• _REQUIREMENT_:
Keeping every word and mark, copy all of the data.

• _RECORDS SHOWN_:
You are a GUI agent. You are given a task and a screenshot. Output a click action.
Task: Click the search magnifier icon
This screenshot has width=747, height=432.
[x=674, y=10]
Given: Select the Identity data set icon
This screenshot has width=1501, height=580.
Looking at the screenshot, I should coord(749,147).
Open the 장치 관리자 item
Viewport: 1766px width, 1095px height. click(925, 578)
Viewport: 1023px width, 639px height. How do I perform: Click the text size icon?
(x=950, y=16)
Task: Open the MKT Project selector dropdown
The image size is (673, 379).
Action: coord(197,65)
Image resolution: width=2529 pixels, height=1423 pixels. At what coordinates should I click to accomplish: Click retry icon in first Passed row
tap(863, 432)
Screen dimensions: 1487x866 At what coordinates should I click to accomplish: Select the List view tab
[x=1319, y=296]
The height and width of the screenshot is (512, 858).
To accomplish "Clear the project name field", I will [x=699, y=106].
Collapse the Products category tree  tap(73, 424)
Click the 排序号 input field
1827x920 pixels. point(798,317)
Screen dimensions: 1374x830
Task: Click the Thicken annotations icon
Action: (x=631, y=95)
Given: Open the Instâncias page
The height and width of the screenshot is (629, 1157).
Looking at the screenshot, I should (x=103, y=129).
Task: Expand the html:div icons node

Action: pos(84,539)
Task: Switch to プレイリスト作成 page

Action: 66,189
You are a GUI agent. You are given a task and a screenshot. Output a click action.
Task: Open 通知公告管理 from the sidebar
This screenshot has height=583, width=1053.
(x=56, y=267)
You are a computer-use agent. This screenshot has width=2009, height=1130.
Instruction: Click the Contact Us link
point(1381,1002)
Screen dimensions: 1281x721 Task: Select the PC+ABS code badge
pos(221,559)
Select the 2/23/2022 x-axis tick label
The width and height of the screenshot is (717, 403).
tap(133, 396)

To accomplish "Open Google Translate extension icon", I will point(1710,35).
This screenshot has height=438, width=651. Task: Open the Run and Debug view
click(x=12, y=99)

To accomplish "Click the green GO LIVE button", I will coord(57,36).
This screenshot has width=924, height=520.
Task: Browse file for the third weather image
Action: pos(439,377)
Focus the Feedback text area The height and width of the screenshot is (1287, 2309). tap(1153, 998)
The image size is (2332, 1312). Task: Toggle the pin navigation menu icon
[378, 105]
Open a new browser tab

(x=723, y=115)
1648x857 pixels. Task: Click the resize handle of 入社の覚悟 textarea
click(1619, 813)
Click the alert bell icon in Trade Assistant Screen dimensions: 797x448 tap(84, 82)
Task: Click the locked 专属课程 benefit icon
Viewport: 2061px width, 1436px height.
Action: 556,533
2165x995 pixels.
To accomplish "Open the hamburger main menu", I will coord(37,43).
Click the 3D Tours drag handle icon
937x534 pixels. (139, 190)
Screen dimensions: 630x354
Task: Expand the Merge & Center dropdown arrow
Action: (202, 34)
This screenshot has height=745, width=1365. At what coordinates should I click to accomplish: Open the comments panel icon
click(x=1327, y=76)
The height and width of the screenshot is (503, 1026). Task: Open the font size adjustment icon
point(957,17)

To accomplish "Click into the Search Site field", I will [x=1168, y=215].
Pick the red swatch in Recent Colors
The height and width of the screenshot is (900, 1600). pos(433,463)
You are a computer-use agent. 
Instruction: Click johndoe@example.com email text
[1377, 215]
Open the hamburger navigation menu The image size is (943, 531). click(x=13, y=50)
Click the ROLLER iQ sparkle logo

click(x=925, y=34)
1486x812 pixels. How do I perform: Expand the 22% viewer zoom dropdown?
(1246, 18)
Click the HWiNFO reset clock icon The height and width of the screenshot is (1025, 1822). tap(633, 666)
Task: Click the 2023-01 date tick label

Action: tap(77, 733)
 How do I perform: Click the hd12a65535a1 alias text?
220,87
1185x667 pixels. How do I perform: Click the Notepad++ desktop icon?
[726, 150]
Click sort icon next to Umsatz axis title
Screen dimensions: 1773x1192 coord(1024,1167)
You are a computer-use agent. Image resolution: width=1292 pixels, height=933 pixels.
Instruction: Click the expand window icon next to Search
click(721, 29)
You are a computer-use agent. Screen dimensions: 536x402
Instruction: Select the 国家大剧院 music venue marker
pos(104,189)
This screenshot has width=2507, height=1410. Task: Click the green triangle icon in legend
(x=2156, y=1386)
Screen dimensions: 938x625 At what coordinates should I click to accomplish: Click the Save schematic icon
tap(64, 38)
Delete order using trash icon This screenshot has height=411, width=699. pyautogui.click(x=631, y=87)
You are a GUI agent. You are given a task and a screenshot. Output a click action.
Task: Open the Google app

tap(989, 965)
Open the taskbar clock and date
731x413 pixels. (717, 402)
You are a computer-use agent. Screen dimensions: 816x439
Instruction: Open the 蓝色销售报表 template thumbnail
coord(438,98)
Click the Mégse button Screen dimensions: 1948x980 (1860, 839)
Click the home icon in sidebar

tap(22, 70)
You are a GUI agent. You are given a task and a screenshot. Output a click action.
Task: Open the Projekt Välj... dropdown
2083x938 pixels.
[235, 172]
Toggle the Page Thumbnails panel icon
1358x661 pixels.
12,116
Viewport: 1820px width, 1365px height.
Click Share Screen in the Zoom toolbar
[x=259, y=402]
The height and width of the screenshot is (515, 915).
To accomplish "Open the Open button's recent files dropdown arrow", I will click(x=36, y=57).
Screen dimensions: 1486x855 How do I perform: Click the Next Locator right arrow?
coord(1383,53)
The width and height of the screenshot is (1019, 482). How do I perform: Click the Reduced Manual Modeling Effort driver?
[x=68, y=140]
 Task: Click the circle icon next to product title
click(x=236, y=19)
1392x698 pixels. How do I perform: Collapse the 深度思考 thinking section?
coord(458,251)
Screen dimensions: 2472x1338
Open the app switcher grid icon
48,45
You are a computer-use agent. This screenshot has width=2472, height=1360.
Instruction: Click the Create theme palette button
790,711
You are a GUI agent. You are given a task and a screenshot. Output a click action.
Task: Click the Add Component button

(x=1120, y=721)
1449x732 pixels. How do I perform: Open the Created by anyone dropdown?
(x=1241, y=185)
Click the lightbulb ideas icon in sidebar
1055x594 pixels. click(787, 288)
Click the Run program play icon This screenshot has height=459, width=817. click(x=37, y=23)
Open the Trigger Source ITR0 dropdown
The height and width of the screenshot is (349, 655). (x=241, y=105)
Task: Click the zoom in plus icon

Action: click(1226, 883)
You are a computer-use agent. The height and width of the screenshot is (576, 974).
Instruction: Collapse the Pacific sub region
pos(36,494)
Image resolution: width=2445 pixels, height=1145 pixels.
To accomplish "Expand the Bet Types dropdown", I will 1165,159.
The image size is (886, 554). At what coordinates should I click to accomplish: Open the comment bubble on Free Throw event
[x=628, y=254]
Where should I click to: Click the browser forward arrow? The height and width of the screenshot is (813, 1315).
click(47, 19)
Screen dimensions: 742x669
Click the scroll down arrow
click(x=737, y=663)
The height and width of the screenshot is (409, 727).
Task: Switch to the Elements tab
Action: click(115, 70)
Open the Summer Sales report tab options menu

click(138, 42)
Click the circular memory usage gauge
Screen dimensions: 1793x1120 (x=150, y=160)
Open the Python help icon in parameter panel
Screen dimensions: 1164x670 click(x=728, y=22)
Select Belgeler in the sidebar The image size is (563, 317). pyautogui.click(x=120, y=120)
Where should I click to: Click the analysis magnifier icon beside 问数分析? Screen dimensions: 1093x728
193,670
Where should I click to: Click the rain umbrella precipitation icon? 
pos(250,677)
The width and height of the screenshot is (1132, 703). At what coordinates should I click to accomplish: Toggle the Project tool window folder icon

• _RESPONSE AREA_:
You are a GUI agent. You are given a task and a screenshot. Output a click action.
Task: Click the search magnifier icon
This screenshot has width=747, height=432.
[x=674, y=10]
Given: Select the Identity data set icon
This screenshot has width=1501, height=580.
Looking at the screenshot, I should coord(749,147).
Open the 장치 관리자 item
Viewport: 1766px width, 1095px height. click(925, 578)
Viewport: 1023px width, 639px height. How do I perform: Click the text size icon?
(x=950, y=16)
Task: Open the MKT Project selector dropdown
The image size is (673, 379).
Action: coord(197,65)
Image resolution: width=2529 pixels, height=1423 pixels. At what coordinates should I click to accomplish: Click retry icon in first Passed row
tap(863, 432)
Screen dimensions: 1487x866 At what coordinates should I click to accomplish: Select the List view tab
[x=1319, y=296]
The height and width of the screenshot is (512, 858).
To accomplish "Clear the project name field", I will [x=699, y=106].
Collapse the Products category tree  tap(73, 424)
Click the 排序号 input field
1827x920 pixels. point(798,317)
Screen dimensions: 1374x830
Task: Click the Thicken annotations icon
Action: (x=631, y=95)
Given: Open the Instâncias page
The height and width of the screenshot is (629, 1157).
Looking at the screenshot, I should (x=103, y=129).
Task: Expand the html:div icons node

Action: pos(84,539)
Task: Switch to プレイリスト作成 page

Action: 66,189
You are a GUI agent. You are given a task and a screenshot. Output a click action.
Task: Open 通知公告管理 from the sidebar
This screenshot has height=583, width=1053.
(x=56, y=267)
You are a computer-use agent. This screenshot has width=2009, height=1130.
Instruction: Click the Contact Us link
point(1381,1002)
Screen dimensions: 1281x721 Task: Select the PC+ABS code badge
pos(221,559)
Select the 2/23/2022 x-axis tick label
The width and height of the screenshot is (717, 403).
tap(133, 396)

To accomplish "Open Google Translate extension icon", I will point(1710,35).
This screenshot has height=438, width=651. Task: Open the Run and Debug view
click(x=12, y=99)

To accomplish "Click the green GO LIVE button", I will coord(57,36).
This screenshot has width=924, height=520.
Task: Browse file for the third weather image
Action: pos(439,377)
Focus the Feedback text area The height and width of the screenshot is (1287, 2309). tap(1153, 998)
The image size is (2332, 1312). Task: Toggle the pin navigation menu icon
[378, 105]
Open a new browser tab

(x=723, y=115)
1648x857 pixels. Task: Click the resize handle of 入社の覚悟 textarea
click(1619, 813)
Click the alert bell icon in Trade Assistant Screen dimensions: 797x448 tap(84, 82)
Task: Click the locked 专属课程 benefit icon
Viewport: 2061px width, 1436px height.
Action: 556,533
2165x995 pixels.
To accomplish "Open the hamburger main menu", I will coord(37,43).
Click the 3D Tours drag handle icon
937x534 pixels. (139, 190)
Screen dimensions: 630x354
Task: Expand the Merge & Center dropdown arrow
Action: (202, 34)
This screenshot has height=745, width=1365. At what coordinates should I click to accomplish: Open the comments panel icon
click(x=1327, y=76)
The height and width of the screenshot is (503, 1026). Task: Open the font size adjustment icon
point(957,17)

To accomplish "Click into the Search Site field", I will [x=1168, y=215].
Pick the red swatch in Recent Colors
The height and width of the screenshot is (900, 1600). pos(433,463)
You are a computer-use agent. 
Instruction: Click johndoe@example.com email text
[1377, 215]
Open the hamburger navigation menu The image size is (943, 531). click(x=13, y=50)
Click the ROLLER iQ sparkle logo

click(x=925, y=34)
1486x812 pixels. How do I perform: Expand the 22% viewer zoom dropdown?
(1246, 18)
Click the HWiNFO reset clock icon The height and width of the screenshot is (1025, 1822). tap(633, 666)
Task: Click the 2023-01 date tick label

Action: tap(77, 733)
 How do I perform: Click the hd12a65535a1 alias text?
220,87
1185x667 pixels. How do I perform: Click the Notepad++ desktop icon?
[726, 150]
Click sort icon next to Umsatz axis title
Screen dimensions: 1773x1192 coord(1024,1167)
You are a computer-use agent. Image resolution: width=1292 pixels, height=933 pixels.
Instruction: Click the expand window icon next to Search
click(721, 29)
You are a computer-use agent. Screen dimensions: 536x402
Instruction: Select the 国家大剧院 music venue marker
pos(104,189)
This screenshot has width=2507, height=1410. Task: Click the green triangle icon in legend
(x=2156, y=1386)
Screen dimensions: 938x625 At what coordinates should I click to accomplish: Click the Save schematic icon
tap(64, 38)
Delete order using trash icon This screenshot has height=411, width=699. pyautogui.click(x=631, y=87)
You are a GUI agent. You are given a task and a screenshot. Output a click action.
Task: Open the Google app

tap(989, 965)
Open the taskbar clock and date
731x413 pixels. (717, 402)
You are a computer-use agent. Screen dimensions: 816x439
Instruction: Open the 蓝色销售报表 template thumbnail
coord(438,98)
Click the Mégse button Screen dimensions: 1948x980 (1860, 839)
Click the home icon in sidebar

tap(22, 70)
You are a GUI agent. You are given a task and a screenshot. Output a click action.
Task: Open the Projekt Välj... dropdown
2083x938 pixels.
[235, 172]
Toggle the Page Thumbnails panel icon
1358x661 pixels.
12,116
Viewport: 1820px width, 1365px height.
Click Share Screen in the Zoom toolbar
[x=259, y=402]
The height and width of the screenshot is (515, 915).
To accomplish "Open the Open button's recent files dropdown arrow", I will click(x=36, y=57).
Screen dimensions: 1486x855 How do I perform: Click the Next Locator right arrow?
coord(1383,53)
The width and height of the screenshot is (1019, 482). How do I perform: Click the Reduced Manual Modeling Effort driver?
[x=68, y=140]
 Task: Click the circle icon next to product title
click(x=236, y=19)
1392x698 pixels. How do I perform: Collapse the 深度思考 thinking section?
coord(458,251)
Screen dimensions: 2472x1338
Open the app switcher grid icon
48,45
You are a computer-use agent. This screenshot has width=2472, height=1360.
Instruction: Click the Create theme palette button
790,711
You are a GUI agent. You are given a task and a screenshot. Output a click action.
Task: Click the Add Component button

(x=1120, y=721)
1449x732 pixels. How do I perform: Open the Created by anyone dropdown?
(x=1241, y=185)
Click the lightbulb ideas icon in sidebar
1055x594 pixels. click(787, 288)
Click the Run program play icon This screenshot has height=459, width=817. click(x=37, y=23)
Open the Trigger Source ITR0 dropdown
The height and width of the screenshot is (349, 655). (x=241, y=105)
Task: Click the zoom in plus icon

Action: click(1226, 883)
You are a computer-use agent. The height and width of the screenshot is (576, 974).
Instruction: Collapse the Pacific sub region
pos(36,494)
Image resolution: width=2445 pixels, height=1145 pixels.
To accomplish "Expand the Bet Types dropdown", I will 1165,159.
The image size is (886, 554). At what coordinates should I click to accomplish: Open the comment bubble on Free Throw event
[x=628, y=254]
Where should I click to: Click the browser forward arrow? The height and width of the screenshot is (813, 1315).
click(47, 19)
Screen dimensions: 742x669
Click the scroll down arrow
click(x=737, y=663)
The height and width of the screenshot is (409, 727).
Task: Switch to the Elements tab
Action: click(115, 70)
Open the Summer Sales report tab options menu

click(138, 42)
Click the circular memory usage gauge
Screen dimensions: 1793x1120 (x=150, y=160)
Open the Python help icon in parameter panel
Screen dimensions: 1164x670 click(x=728, y=22)
Select Belgeler in the sidebar The image size is (563, 317). pyautogui.click(x=120, y=120)
Where should I click to: Click the analysis magnifier icon beside 问数分析? Screen dimensions: 1093x728
193,670
Where should I click to: Click the rain umbrella precipitation icon? 
pos(250,677)
The width and height of the screenshot is (1132, 703). At what coordinates should I click to accomplish: Toggle the Project tool window folder icon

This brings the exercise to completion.